María Pessina, pesquisadora venezuelana radicada em Quito, Equador, passou quatro dias em busca de notícias da mãe, Magnolia, de 79 anos, após o duplo terremoto que atingiu a Venezuela em 24 de junho. No sábado, uma fotografia confirmou o pior: Magnolia morreu no desabamento de seu edifício. 'A agonia terminou', suspirou Pessina, que reconheceu as roupas da mãe em um dos corpos encontrados sob os escombros.
Busca angustiante por familiares
María havia visitado a mãe por três semanas e embarcou no voo de volta ao Equador poucas horas antes dos terremotos. Ao pousar, seu telefone explodiu com mensagens de quem pensava que ela ainda estava em Caracas. Ela e seus irmãos ativaram grupos de conversa da família e dos vizinhos, contrataram um motociclista para verificar listas de sobreviventes e feridos nos hospitais.
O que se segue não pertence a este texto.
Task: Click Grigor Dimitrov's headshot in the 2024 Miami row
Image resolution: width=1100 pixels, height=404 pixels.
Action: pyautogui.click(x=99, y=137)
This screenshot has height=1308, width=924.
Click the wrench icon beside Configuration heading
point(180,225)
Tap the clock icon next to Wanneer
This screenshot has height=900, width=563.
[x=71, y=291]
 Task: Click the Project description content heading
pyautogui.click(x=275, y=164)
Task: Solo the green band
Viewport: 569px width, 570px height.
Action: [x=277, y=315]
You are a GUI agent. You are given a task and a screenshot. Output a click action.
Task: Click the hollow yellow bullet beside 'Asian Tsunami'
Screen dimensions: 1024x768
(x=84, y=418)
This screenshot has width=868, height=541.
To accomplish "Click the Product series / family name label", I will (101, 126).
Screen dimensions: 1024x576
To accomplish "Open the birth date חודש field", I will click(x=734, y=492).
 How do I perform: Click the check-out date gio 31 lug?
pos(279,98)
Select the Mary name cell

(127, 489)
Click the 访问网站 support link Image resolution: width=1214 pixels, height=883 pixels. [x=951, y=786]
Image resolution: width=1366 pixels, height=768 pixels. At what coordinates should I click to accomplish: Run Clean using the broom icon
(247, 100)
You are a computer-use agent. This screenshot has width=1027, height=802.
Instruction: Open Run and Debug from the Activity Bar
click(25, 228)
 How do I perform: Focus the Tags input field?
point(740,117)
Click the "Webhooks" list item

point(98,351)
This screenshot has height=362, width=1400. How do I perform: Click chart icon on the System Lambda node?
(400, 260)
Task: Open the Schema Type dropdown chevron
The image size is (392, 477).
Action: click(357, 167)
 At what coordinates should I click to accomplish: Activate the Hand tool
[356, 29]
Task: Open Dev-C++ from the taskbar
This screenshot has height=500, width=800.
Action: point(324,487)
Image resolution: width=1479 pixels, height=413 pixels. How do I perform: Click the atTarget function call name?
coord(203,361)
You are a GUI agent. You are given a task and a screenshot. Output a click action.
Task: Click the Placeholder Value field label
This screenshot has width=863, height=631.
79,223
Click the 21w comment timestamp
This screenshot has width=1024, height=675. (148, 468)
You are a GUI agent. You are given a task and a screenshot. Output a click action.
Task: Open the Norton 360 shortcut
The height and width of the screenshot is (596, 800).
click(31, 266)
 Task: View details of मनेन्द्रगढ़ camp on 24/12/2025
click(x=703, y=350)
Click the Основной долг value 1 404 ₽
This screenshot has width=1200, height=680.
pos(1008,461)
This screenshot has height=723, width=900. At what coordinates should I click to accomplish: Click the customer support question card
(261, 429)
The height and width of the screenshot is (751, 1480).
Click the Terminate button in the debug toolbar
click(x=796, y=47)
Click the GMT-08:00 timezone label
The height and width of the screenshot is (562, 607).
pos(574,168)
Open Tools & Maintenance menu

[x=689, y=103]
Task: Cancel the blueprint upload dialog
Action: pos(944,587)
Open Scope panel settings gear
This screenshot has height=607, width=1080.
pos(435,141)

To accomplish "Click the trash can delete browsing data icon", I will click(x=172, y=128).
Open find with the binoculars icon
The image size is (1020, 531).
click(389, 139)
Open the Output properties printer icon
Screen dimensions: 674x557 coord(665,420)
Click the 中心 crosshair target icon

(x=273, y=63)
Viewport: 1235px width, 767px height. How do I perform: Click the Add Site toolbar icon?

Graças a um grupo de WhatsApp, moradores do edifício Petunia, em Caracas, restabeleceram contato com familiares emigrados em Miami, Espanha, República Dominicana, Panamá e Equador. Na sexta-feira, uma mensagem informou que um corpo com características de Magnolia havia sido recuperado; no dia seguinte, María confirmou a identidade.
Diáspora mobilizada
O desespero de María se repete entre milhões de venezuelanos no exterior. A Venezuela registra o maior êxodo da história recente da América Latina: 7,9 milhões de pessoas deixaram o país na última década, segundo o Acnur. Muitos continuam procurando familiares entre os cerca de 2 mil mortos e dezenas de milhares de desaparecidos. De Miami, Madri e Santiago, a diáspora mobilizou redes para enviar medicamentos, fraldas e fórmulas infantis, além de viralizar pedidos de resgate. 'Meu cunhado, Jorge Sedano, está no edifício Vallarta, em Playa Grande, e ainda não sabemos nada dele', disse à AFP Andre, que prefere não revelar o sobrenome. Ela critica a demora das equipes de resgate e relata que, na terça-feira, as operações foram interrompidas após moradores flagrarem policiais roubando dólares entre os escombros.
Despedida por streaming
Broli Rumbos, da Espanha, escreveu em um grupo de amigos: 'É estranho estar tão longe e continuar a rotina. Estamos vivendo aqui, mas com a cabeça lá.' María Pessina reflete: 'Para o bem e para o mal, agora vivemos em tempo real tudo o que acontece do outro lado do mundo.' No edifício Petunia, onde morava sua mãe, quase todos tinham familiares no exterior. Agora, os Pessina se preparam para se despedir de Magnolia por streaming, quando as irmãs da mãe receberem as cinzas. 'Não sabemos quando; tudo isso é um caos neste momento', conta. Será uma cerimônia com música, 'porque ela adorava cantar'. María gostaria de estar ao lado dos moradores do edifício Petunia, em algum lugar que agora adquiriu um significado completamente diferente para todos.